[Stored data]
"""

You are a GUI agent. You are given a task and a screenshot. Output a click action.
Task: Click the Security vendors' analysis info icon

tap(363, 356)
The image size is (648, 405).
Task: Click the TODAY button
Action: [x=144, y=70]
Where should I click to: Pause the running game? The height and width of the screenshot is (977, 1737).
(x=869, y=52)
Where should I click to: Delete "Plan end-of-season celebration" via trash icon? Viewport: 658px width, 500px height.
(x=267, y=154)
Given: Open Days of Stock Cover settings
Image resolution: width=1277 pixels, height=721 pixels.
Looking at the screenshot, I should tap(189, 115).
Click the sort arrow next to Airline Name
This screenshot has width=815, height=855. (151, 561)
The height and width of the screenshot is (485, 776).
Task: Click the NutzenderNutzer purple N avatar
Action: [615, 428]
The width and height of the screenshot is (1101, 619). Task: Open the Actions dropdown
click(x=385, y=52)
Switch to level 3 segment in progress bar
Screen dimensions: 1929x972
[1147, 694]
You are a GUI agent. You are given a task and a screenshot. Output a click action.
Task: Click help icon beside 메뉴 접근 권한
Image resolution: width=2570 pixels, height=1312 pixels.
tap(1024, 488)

"""

DIRECTIONS FOR THIS TASK. Take the lines from the one containing "Image resolution: width=1277" through the final line of the entries above, and set them down exactly, with nothing added.

REPLY TO THE EXERCISE.
Image resolution: width=1277 pixels, height=721 pixels.
Looking at the screenshot, I should tap(189, 115).
Click the sort arrow next to Airline Name
This screenshot has width=815, height=855. (151, 561)
The height and width of the screenshot is (485, 776).
Task: Click the NutzenderNutzer purple N avatar
Action: [615, 428]
The width and height of the screenshot is (1101, 619). Task: Open the Actions dropdown
click(x=385, y=52)
Switch to level 3 segment in progress bar
Screen dimensions: 1929x972
[1147, 694]
You are a GUI agent. You are given a task and a screenshot. Output a click action.
Task: Click help icon beside 메뉴 접근 권한
Image resolution: width=2570 pixels, height=1312 pixels.
tap(1024, 488)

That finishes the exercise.